→ **Exercise details**:
From the line with "The height and width of the screenshot is (672, 1200)." through the final line of the entries below, write out each line exactly and nothing else.

→ **The input**:
------------------------------------

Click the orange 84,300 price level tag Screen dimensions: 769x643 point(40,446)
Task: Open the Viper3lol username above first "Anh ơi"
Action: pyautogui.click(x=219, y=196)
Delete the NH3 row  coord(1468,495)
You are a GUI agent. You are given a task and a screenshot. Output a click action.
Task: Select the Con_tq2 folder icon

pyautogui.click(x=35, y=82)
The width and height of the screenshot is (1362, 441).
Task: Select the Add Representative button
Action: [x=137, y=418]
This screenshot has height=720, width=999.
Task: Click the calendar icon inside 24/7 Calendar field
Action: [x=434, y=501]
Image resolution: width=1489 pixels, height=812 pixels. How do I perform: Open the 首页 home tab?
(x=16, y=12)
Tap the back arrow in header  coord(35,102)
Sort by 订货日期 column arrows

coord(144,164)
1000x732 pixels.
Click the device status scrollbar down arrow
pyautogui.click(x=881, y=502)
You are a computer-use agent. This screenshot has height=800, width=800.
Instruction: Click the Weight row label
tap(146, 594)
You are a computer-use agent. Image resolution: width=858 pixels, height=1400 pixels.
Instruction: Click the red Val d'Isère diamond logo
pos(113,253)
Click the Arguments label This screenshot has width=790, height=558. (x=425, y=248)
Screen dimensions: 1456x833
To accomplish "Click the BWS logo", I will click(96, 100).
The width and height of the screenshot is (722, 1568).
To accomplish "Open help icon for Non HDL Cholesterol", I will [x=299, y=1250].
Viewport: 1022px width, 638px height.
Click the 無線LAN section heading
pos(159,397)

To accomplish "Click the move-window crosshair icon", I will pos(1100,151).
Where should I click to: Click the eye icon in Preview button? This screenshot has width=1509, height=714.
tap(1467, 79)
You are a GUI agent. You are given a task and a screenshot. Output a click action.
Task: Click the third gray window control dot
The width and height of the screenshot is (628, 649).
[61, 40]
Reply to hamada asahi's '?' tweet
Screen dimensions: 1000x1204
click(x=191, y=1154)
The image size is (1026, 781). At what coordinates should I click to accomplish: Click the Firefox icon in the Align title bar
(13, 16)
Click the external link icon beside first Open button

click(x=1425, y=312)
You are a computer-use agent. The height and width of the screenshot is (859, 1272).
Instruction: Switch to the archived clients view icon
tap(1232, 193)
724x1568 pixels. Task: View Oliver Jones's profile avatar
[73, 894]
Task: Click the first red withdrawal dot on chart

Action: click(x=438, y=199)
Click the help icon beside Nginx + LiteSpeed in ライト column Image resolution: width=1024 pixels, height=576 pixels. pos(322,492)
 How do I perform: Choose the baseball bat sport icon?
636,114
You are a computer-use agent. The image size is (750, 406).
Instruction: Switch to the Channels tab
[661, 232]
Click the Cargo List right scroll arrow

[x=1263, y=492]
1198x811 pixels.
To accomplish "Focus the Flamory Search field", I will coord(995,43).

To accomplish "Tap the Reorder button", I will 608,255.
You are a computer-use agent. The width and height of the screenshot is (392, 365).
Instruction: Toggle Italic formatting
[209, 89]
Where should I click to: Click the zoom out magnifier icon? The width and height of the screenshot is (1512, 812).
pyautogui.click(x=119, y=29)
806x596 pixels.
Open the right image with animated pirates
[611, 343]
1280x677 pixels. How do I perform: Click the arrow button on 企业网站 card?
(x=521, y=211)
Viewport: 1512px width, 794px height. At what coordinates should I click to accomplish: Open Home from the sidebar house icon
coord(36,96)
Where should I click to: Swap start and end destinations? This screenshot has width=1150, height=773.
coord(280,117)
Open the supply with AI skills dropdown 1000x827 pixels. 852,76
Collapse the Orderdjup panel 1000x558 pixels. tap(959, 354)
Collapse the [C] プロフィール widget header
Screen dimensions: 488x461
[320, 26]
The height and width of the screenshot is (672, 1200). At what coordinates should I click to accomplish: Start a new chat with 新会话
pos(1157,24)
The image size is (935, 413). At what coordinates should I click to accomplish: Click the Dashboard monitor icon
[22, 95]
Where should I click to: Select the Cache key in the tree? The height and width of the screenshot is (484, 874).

------------------------------------

→ **Answer to this task**:
The height and width of the screenshot is (672, 1200). At what coordinates should I click to accomplish: Start a new chat with 新会话
pos(1157,24)
The image size is (935, 413). At what coordinates should I click to accomplish: Click the Dashboard monitor icon
[22, 95]
Where should I click to: Select the Cache key in the tree? The height and width of the screenshot is (484, 874).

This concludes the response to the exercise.